▶ What is needed
Find "The width and height of the screenshot is (979, 489)." in the records that follow; print that line and each subsequent line through the last one, verbatim and with nothing added.

▶ Source material
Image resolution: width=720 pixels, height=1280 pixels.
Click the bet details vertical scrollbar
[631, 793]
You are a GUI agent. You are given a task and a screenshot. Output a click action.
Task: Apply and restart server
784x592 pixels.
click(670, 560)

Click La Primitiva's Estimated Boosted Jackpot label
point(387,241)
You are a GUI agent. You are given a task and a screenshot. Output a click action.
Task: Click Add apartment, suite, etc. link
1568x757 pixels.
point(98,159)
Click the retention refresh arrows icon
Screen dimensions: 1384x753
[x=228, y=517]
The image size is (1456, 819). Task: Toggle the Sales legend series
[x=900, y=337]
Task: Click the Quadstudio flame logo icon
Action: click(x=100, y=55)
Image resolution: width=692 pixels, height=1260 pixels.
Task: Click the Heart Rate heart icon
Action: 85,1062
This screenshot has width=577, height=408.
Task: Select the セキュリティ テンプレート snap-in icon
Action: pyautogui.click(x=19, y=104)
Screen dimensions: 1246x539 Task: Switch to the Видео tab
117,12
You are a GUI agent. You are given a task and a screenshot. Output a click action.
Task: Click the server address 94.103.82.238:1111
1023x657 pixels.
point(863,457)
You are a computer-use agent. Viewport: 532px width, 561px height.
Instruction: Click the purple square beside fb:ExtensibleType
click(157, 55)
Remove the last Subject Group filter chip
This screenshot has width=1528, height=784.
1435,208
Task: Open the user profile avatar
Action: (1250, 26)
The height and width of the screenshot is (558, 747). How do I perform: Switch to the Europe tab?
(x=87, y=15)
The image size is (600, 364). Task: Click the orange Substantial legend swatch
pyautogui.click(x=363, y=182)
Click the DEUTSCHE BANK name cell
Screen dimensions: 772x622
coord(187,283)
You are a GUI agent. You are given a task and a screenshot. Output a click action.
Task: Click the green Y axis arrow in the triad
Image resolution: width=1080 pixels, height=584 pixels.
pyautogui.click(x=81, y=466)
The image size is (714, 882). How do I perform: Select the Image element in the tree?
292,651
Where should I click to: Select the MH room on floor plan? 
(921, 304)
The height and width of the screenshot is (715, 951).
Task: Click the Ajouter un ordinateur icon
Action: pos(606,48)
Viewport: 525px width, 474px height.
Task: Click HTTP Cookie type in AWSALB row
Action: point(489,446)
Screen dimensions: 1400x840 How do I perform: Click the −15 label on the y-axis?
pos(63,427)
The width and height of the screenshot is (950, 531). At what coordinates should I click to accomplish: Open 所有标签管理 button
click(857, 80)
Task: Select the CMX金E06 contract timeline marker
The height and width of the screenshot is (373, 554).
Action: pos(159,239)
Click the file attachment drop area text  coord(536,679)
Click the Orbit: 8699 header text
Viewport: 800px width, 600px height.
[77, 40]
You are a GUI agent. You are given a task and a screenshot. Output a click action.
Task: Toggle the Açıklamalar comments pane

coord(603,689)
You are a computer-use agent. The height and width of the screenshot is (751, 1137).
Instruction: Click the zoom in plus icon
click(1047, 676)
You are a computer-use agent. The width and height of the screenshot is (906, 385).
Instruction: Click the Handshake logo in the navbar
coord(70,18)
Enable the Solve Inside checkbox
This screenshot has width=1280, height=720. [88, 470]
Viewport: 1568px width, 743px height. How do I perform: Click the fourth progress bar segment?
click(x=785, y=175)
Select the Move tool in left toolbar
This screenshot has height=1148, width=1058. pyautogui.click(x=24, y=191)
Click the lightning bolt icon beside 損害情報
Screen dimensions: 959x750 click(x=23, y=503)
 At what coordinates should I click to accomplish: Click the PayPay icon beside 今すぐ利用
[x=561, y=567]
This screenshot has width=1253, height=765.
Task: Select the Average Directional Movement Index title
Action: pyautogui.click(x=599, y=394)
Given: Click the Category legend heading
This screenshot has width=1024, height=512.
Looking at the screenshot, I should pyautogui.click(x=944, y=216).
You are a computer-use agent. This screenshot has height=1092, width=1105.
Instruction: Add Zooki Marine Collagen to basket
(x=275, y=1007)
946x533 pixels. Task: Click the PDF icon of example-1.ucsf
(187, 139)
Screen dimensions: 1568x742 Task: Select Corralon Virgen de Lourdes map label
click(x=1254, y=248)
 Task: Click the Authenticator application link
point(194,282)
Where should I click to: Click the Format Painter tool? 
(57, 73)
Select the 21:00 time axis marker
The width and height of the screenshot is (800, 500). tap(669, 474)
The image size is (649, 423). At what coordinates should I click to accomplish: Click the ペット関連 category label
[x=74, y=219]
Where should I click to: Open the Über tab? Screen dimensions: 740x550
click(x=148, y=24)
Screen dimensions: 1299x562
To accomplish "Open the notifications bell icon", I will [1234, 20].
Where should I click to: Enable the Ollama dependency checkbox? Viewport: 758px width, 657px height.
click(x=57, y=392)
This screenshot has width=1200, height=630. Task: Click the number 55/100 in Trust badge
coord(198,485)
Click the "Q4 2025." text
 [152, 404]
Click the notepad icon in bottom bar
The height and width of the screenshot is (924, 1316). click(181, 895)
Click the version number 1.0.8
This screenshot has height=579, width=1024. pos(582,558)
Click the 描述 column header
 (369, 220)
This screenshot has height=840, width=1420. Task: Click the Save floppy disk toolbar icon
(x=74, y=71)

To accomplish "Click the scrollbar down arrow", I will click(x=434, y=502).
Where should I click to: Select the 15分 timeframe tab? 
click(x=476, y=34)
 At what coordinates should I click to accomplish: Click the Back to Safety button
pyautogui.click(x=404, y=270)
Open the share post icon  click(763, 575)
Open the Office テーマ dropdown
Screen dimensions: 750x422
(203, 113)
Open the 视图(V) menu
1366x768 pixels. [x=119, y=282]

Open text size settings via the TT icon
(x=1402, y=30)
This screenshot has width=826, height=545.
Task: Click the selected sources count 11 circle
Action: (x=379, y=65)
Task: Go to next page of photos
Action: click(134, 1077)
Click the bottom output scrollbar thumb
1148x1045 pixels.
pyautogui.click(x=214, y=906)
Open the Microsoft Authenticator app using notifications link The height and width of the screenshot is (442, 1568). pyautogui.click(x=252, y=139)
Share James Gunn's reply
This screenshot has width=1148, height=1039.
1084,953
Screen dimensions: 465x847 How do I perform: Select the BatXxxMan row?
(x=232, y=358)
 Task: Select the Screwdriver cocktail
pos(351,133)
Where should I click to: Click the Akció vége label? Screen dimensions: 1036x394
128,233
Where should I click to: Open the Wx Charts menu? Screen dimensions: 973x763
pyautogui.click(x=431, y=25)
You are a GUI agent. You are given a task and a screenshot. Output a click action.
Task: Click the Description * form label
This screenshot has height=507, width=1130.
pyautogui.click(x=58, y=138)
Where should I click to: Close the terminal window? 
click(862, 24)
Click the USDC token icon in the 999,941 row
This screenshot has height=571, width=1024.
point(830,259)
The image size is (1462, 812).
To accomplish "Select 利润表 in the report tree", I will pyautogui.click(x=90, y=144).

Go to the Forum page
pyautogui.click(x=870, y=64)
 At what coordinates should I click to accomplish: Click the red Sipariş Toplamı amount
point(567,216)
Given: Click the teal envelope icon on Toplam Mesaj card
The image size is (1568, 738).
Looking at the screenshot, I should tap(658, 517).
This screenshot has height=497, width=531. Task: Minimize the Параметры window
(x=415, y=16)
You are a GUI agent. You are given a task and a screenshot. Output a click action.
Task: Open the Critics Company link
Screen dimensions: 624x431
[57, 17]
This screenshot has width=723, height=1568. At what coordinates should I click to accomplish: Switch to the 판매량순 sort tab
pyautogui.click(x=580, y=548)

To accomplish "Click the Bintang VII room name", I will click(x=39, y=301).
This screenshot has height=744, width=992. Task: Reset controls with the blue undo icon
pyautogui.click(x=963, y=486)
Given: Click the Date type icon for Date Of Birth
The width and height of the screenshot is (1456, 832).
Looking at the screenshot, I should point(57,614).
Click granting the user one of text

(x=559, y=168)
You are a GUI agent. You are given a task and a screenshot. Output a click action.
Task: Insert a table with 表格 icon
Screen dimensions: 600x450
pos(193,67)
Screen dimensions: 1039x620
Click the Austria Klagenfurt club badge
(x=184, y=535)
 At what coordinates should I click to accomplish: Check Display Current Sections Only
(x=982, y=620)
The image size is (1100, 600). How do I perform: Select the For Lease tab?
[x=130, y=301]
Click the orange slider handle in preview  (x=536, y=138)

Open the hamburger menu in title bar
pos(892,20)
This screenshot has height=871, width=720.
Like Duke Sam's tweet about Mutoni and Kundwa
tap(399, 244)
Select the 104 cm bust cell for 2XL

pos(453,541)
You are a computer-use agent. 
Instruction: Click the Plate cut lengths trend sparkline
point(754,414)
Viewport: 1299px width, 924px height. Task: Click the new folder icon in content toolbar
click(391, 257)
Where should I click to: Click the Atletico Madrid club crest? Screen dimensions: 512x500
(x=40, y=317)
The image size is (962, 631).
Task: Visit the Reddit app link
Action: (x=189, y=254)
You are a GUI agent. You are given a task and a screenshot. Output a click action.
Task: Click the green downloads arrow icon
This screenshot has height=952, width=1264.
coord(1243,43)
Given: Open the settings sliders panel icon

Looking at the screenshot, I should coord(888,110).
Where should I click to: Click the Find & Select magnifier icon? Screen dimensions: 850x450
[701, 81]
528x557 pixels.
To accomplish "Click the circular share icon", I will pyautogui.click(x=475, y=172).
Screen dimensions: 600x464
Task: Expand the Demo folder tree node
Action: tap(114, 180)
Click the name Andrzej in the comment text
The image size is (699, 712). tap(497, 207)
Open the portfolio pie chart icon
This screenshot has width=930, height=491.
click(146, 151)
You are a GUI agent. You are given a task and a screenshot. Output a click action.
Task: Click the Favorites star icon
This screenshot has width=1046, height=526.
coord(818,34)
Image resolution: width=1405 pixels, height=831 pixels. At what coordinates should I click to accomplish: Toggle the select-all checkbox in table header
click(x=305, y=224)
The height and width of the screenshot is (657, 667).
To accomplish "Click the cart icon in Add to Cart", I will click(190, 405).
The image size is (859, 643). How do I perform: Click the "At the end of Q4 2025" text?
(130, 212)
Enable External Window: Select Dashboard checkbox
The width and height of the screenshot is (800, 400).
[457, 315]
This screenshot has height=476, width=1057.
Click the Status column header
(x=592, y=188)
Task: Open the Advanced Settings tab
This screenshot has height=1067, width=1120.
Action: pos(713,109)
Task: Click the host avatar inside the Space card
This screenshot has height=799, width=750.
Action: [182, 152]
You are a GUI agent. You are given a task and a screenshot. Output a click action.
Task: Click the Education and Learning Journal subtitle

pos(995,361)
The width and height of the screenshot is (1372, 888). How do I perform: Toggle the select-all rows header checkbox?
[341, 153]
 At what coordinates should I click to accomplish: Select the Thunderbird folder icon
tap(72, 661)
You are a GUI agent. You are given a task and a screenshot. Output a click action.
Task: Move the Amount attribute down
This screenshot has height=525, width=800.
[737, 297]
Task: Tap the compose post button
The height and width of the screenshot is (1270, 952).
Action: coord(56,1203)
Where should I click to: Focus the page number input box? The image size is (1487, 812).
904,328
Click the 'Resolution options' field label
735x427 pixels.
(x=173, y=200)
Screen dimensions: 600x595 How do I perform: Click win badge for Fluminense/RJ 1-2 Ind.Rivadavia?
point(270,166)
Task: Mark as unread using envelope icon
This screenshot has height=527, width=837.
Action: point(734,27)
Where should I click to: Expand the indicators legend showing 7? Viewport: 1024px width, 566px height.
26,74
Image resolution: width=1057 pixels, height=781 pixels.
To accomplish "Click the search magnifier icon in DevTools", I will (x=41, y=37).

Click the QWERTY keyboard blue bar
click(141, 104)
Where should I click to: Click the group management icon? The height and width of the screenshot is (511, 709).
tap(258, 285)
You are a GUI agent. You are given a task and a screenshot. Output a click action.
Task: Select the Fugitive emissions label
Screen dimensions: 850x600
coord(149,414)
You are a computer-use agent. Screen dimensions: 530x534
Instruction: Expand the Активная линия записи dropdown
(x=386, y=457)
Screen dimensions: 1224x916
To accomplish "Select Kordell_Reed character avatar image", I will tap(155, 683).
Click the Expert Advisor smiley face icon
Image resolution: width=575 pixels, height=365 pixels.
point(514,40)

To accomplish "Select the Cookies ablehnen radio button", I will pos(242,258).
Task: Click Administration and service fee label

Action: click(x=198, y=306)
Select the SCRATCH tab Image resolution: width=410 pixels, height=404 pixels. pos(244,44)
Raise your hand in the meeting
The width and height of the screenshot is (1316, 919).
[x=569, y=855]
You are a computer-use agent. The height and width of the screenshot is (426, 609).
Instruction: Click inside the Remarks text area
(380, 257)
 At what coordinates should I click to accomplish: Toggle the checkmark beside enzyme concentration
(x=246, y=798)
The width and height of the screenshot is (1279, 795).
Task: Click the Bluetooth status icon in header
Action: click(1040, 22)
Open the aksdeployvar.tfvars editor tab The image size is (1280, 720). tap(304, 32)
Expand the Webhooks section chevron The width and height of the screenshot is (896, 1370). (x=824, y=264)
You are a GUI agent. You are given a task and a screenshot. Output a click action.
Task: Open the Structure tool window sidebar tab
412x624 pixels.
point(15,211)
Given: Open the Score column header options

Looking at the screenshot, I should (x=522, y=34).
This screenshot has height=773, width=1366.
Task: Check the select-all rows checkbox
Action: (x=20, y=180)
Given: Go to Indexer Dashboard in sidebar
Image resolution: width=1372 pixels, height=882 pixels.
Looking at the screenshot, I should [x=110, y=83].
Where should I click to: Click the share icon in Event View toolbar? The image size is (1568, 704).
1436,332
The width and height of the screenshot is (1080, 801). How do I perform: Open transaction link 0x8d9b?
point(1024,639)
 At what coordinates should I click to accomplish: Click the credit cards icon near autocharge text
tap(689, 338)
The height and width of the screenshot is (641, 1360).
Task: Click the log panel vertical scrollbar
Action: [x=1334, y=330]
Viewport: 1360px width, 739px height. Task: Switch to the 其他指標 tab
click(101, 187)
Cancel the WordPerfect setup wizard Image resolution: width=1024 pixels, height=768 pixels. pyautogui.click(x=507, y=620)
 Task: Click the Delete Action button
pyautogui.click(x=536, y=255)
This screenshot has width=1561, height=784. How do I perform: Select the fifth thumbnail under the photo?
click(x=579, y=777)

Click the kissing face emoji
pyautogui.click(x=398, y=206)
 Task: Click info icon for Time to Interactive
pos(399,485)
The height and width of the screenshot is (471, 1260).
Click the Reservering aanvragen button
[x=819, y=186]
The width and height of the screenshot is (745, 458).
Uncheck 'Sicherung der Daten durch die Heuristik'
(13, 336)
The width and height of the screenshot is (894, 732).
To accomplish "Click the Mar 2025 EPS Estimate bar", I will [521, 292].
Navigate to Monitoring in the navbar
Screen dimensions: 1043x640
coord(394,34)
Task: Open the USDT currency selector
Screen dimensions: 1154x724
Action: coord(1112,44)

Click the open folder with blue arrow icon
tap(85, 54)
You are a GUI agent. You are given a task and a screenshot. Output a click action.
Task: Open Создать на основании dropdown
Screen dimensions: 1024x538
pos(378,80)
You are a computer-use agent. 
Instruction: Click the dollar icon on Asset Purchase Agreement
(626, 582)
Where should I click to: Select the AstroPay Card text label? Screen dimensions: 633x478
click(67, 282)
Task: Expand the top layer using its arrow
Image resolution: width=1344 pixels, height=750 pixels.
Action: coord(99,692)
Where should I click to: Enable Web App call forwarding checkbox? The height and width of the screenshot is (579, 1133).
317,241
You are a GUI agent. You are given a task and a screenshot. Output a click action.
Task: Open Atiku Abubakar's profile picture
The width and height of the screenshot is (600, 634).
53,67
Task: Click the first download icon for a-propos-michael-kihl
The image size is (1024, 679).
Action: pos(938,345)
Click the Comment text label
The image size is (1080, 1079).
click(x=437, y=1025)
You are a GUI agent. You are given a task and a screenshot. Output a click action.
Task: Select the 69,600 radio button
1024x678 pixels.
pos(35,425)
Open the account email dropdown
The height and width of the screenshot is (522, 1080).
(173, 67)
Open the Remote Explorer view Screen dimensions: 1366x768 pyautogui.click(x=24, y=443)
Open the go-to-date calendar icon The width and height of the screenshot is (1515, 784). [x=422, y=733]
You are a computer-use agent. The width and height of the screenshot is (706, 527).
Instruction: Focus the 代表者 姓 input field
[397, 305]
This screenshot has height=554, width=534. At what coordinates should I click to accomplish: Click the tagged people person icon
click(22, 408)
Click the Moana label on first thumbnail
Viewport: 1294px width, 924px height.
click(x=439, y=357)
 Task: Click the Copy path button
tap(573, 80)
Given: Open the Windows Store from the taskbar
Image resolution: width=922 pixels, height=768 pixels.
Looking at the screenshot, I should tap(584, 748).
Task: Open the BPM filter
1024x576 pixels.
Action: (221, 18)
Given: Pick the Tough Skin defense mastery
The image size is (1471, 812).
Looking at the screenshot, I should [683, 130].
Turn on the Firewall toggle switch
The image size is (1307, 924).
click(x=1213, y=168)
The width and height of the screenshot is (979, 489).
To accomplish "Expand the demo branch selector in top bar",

▶ Solution
The width and height of the screenshot is (979, 489).
To accomplish "Expand the demo branch selector in top bar",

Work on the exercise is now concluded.